On Fri, Jan 09, 2015 at 11:08:26AM +0100, David Herrmann wrote: > Hi > > On Fri, Jan 9, 2015 at 12:07 AM, Stéphane Graber <[email protected]> wrote: > > This adds a new detect_userns function in virt.c which will check > > whether systemd is running in the host user namespace (single map of all > > available uids and gids) or is using a uid/gid map. > > > > The check makes sure that uid_map and gid_map are both exactly equal to > > the default host map (assuming 32bit uid_t) for a process running in the > > host namespace. > > --- > > src/shared/virt.c | 43 +++++++++++++++++++++++++++++++++++++++++++ > > src/shared/virt.h | 1 + > > 2 files changed, 44 insertions(+) > > > > diff --git a/src/shared/virt.c b/src/shared/virt.c > > index f10baab..7fa8d0b 100644 > > --- a/src/shared/virt.c > > +++ b/src/shared/virt.c > > @@ -22,6 +22,7 @@ > > #include <string.h> > > #include <errno.h> > > #include <unistd.h> > > +#include <limits.h> > > > > #include "util.h" > > #include "virt.h" > > @@ -363,3 +364,45 @@ int detect_virtualization(const char **id) { > > > > return VIRTUALIZATION_NONE; > > } > > + > > +/* Detect whether we run in a uid/gid shifted namespace */ > > +int detect_userns(void) { > > + int r; > > + > > + _cleanup_free_ char* uid_map = NULL; > > + _cleanup_free_ char* gid_map = NULL; > > + > > + uid_t id_host = 0; > > + uid_t id_container = 0; > > + uid_t id_count = 0; > > + > > + /* Check if we are uid-shifted */ > > + r = read_one_line_file("/proc/self/uid_map", &uid_map); > > + if (r == 0 && > > + sscanf(uid_map, "%u %u %u", &id_host, &id_container, > > &id_count) && > > + (id_host != 0 || id_container != 0 || id_count != UINT_MAX)) > > + return 1; > > + > > + /* Check if we are gid-shifted */ > > + r = read_one_line_file("/proc/self/gid_map", &gid_map); > > + if (r == 0 && > > + sscanf(gid_map, "%u %u %u", &id_host, &id_container, > > &id_count) && > > + (id_host != 0 || id_container != 0 || id_count != UINT_MAX)) > > + return 1; > > + > > Do these files describe the mapping into the init_user_ns or into the > parent namespace? Because in the second case, if you create a > user-namespace with a non-identity mapping and inside of it a user-ns > with an identity-mapping, your detect_userns() will return 0, even > though you run in a user-namespace.

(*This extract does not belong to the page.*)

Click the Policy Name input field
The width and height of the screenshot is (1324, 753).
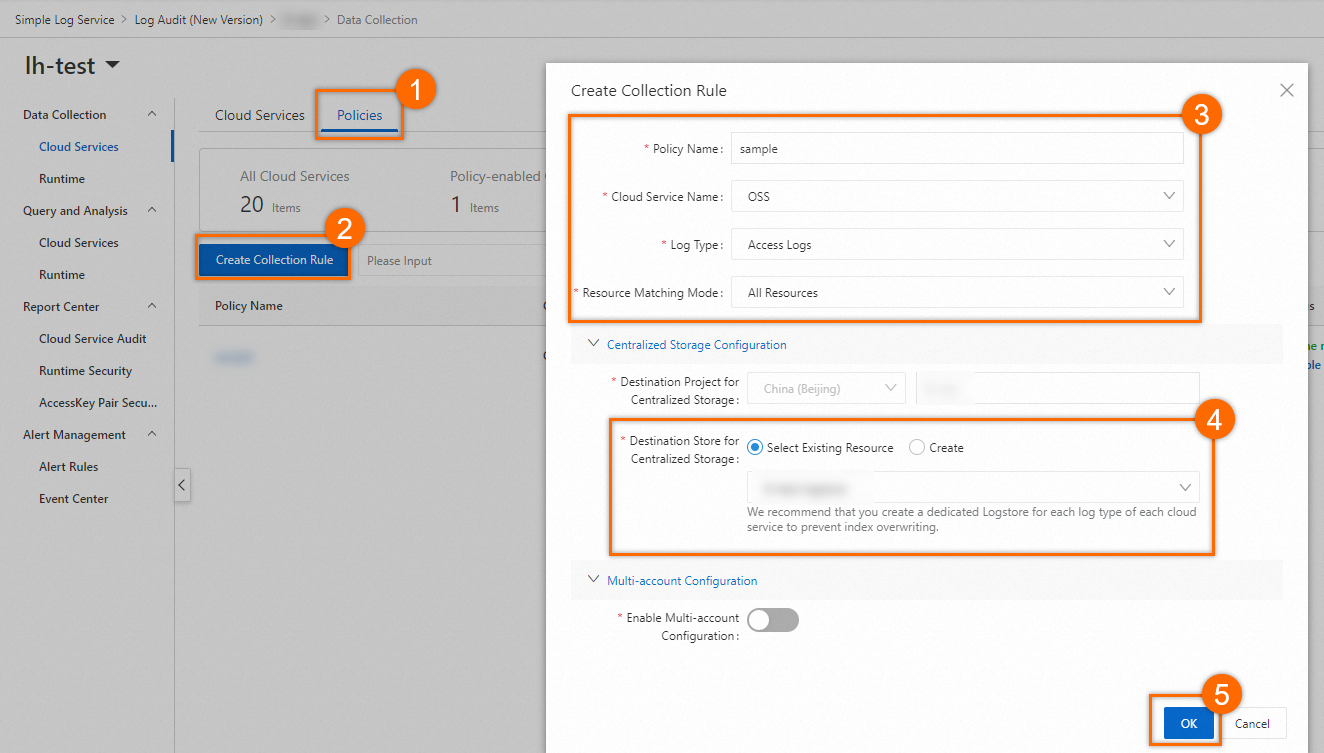pos(957,149)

Into the parent namespace.
An example is:
- host (0 0 4294967295) (init_user_ns all uids mapped)
- container (0 1000000 1000000) (a million uids mapped from 0 to 1000000 in
the namespace, corresponding to 1000000 to 1999999 on the host)
- sub-container (0 100000 65536) (65536 uids mapped from 0 to 65536 in the
namespace, corresponding to 100000 to 165534 in container and 1100000 to
1165534 on the host)
You can't create a new userns mapping uids which aren't in your own
userns so the child userns map will at most be the same as its parent.

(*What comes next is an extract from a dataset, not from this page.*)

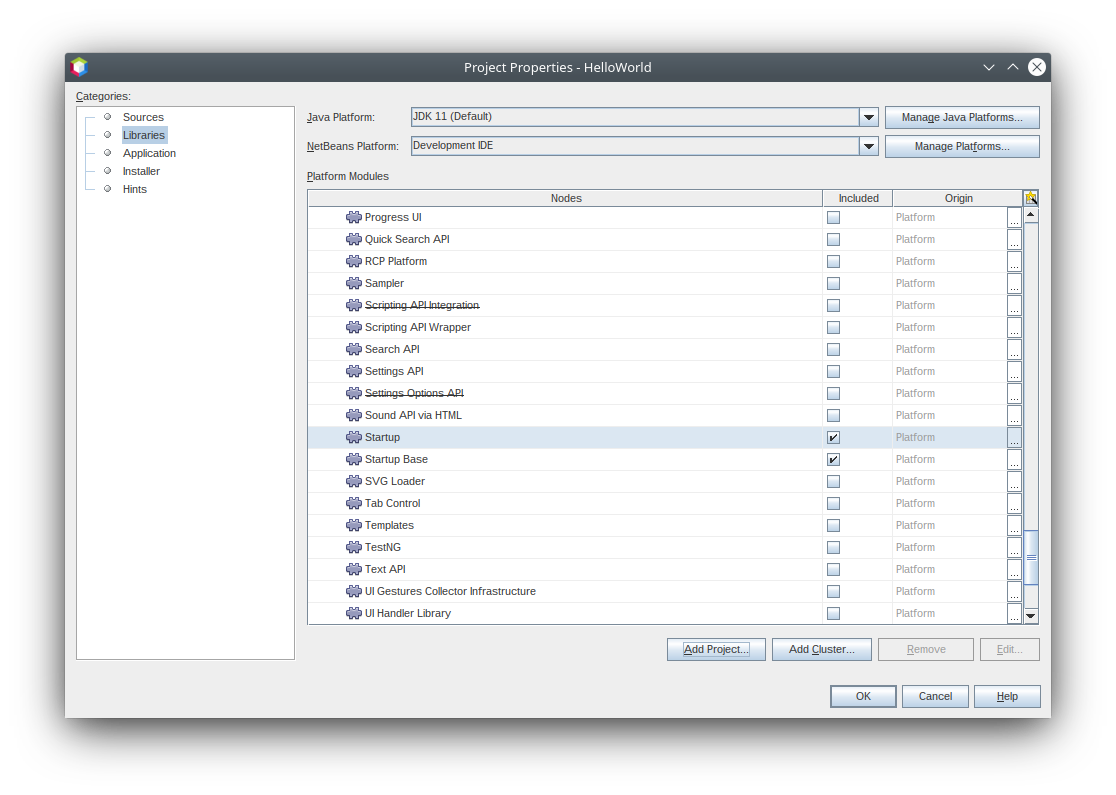Uncheck the Startup module Included checkbox

point(833,438)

So it's therefore impossible to have a sub-userns with a map of "0 0
4294967295" if its parent userns has something more restrictive. If it
doesn't, then we're back in that last corner case where you can indeed
create userns with a map identical to the init_user_ns map in which case
uid 0 in container == uid 0 on the host.
>
> Thanks
> David
>
> > + /* In the following cases, let's assume we are in the host
> > namespace:
> > + - Neither uid_map nor gid_map exist in /proc/self.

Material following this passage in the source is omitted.